Ranger warned that nursing numbers in community services have collapsed over the past decade.
- The number of district nurses – those who provide care to patients in their homes and residential care settings – are down by almost half, Ranger said.
- The number of registered nurses working in social care has fallen by 17,000 in the past decade.
- In total, there are more than 26,000 empty nursing posts across all of England’s NHS services.
- Student recruitment “has collapsed” and the number of people leaving the profession early is “skyrocketing”, she added.
The GP: ‘Stop treating general practice as if we were the black sheep of the NHS’
Kamila Hawthorne, chair of the Royal College of General Practitioners and a GP with 34 years of experience, said 367 million appointments were made in general practice last year – 20 million more than the year before.
While GP numbers are rising slowly, the NHS only has about 200 more GPs than it did in 2019, she said.

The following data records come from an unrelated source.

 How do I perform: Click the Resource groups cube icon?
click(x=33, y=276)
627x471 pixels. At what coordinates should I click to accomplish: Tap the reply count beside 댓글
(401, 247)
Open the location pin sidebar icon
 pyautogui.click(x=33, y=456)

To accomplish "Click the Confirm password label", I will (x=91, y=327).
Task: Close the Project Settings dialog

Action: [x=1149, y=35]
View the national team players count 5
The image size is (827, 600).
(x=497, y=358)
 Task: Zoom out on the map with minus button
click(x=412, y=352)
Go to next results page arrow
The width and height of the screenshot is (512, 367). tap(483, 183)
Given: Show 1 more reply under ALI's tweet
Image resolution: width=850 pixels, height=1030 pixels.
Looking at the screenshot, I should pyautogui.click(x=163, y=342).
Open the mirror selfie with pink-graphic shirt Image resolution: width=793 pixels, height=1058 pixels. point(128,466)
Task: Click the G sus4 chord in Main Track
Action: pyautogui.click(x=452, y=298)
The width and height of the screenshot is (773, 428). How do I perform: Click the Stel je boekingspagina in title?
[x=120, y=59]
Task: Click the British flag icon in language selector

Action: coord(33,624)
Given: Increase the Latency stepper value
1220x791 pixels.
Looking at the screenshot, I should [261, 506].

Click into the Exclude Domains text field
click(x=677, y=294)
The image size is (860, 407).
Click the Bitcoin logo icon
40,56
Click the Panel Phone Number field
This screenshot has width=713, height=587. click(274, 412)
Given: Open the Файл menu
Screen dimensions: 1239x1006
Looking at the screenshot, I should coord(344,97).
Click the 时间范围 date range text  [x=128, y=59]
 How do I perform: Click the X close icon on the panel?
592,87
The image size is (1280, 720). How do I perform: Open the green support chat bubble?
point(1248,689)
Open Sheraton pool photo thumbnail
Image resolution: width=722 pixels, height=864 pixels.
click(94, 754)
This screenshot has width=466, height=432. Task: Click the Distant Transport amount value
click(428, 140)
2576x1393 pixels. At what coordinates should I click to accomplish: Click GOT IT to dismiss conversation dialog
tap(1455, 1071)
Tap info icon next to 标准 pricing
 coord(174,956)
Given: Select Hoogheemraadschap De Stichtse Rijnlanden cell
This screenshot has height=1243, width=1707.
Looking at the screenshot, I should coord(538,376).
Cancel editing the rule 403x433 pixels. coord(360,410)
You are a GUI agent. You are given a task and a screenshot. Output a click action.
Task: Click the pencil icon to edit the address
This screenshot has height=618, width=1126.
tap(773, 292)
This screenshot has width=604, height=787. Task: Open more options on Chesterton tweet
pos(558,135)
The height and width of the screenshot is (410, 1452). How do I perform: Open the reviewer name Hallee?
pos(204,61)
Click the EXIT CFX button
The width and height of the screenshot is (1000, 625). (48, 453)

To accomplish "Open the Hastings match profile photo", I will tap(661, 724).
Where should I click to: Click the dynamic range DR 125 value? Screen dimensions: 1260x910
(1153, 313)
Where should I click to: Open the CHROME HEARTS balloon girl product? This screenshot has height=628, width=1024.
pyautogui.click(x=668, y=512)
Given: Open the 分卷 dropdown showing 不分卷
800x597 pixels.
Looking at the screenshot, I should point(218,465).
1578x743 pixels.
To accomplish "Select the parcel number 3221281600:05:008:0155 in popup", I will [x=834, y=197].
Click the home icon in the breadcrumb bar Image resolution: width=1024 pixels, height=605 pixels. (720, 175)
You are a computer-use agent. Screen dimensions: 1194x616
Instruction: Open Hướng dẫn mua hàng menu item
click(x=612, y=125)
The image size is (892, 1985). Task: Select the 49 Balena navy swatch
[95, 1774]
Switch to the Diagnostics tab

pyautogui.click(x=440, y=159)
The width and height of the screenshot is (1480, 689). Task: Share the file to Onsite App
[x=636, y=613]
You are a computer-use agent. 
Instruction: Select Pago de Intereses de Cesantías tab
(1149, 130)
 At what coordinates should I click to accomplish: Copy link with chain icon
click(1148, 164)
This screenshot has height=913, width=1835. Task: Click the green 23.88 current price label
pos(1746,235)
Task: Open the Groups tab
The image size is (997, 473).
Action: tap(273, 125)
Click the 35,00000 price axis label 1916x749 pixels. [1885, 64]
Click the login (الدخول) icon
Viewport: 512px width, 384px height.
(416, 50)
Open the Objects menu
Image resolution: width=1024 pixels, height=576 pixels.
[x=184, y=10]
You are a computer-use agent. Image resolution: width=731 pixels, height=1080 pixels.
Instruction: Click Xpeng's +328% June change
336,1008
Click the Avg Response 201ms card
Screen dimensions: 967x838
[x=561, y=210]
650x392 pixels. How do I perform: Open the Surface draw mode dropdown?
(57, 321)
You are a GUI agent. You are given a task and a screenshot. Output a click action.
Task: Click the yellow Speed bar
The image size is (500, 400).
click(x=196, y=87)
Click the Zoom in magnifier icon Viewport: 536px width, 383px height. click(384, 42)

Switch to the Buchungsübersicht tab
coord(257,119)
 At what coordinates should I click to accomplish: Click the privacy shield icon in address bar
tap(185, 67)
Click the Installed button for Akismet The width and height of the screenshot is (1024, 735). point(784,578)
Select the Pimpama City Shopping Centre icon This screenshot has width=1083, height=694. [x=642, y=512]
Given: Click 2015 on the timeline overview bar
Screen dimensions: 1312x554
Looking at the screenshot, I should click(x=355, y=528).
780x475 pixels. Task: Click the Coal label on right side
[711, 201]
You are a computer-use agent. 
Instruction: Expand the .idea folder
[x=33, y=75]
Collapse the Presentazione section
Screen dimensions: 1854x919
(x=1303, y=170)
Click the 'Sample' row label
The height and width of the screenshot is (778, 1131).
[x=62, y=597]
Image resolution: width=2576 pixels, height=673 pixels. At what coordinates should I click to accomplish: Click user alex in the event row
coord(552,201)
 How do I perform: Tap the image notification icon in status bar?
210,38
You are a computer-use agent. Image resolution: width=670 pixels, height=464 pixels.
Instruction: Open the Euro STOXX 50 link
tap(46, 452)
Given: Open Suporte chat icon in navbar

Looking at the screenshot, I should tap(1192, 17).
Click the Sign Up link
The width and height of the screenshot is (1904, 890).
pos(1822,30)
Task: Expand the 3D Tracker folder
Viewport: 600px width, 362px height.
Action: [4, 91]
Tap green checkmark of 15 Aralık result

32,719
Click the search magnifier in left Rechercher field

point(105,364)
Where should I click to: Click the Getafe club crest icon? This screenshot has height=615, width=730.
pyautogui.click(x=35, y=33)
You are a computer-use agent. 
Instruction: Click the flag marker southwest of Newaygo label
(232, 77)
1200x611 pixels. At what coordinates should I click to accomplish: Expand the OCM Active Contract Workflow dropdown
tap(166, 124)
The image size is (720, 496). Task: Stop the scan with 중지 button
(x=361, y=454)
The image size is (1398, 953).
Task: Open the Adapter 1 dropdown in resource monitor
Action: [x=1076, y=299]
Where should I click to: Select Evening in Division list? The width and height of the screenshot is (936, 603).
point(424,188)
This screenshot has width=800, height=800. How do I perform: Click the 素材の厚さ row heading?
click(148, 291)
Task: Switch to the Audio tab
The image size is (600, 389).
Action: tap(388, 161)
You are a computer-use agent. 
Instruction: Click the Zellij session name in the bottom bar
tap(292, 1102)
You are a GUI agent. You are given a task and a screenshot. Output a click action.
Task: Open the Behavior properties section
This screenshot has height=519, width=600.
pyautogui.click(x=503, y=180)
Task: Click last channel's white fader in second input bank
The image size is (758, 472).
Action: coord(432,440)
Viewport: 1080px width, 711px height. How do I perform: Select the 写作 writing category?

Her message to the Chancellor? “Address long-standing failures in healthcare workforce planning and provide GPs with the support needed to ensure patients get a quality service.”
Dr Hawthorne said that last year’s Darzi review, which analysed the current performance of the NHS across England and the challenges facing the healthcare system, made clear that the NHS has “major problems that will take long-term reform and investment to fix”.
“Less than 10 per cent of the NHS commissioning spend in England is spent on primary care, and core funding for general practice has fallen as a share of NHS funding. For too long, spending reviews have treated general practice as if we were the black sheep of the NHS rather than its bedrock. This has to change.”

The College is calling for a Primary Care Investment Standard, ensuring that both central government and ICBs [integrated care boards: regional funding and decision-making bodies within the NHS] increase their spending on general practice and primary care each year.
“We also need to see investment in a national GP retention scheme, to help keep GPs at all stages of their careers in the profession longer,” she said.
Dr Hawthorne says additional ringfenced funding of at least £2bn is needed to improve practice buildings after a recent College survey found that over a third (34 per cent) of GPs say that their premises are not fit for purpose.
The patient: Neighbourhood health hubs
Rachel Power, chief executive of the Patients Association, said the Government’s pledge to move care from hospital to community is right, but investment is needed “to create accessible hubs with good connections to public transport so that patients in under-served neighbourhoods can benefit”.

“Prevention is where the Government can make the biggest difference,” she added. “Rather than constantly firefighting, it must provide investment to keep people healthy. This requires cross-government working to tackle the root causes: poor housing, food insecurity, and social isolation, that make us sick in the first place.”
Power says technology offers exciting possibilities and the promised single patient record “could revolutionise how patients move through the system”, but warns that digital transformation cannot leave anyone behind. “Investment must include proper digital skills support and ensure platforms are designed inclusively from the start.”
“This spending review and the upcoming 10-year health plan can either perpetuate a system that treats us all as passive recipients or transform into one of genuine partnership. I know what I would choose.”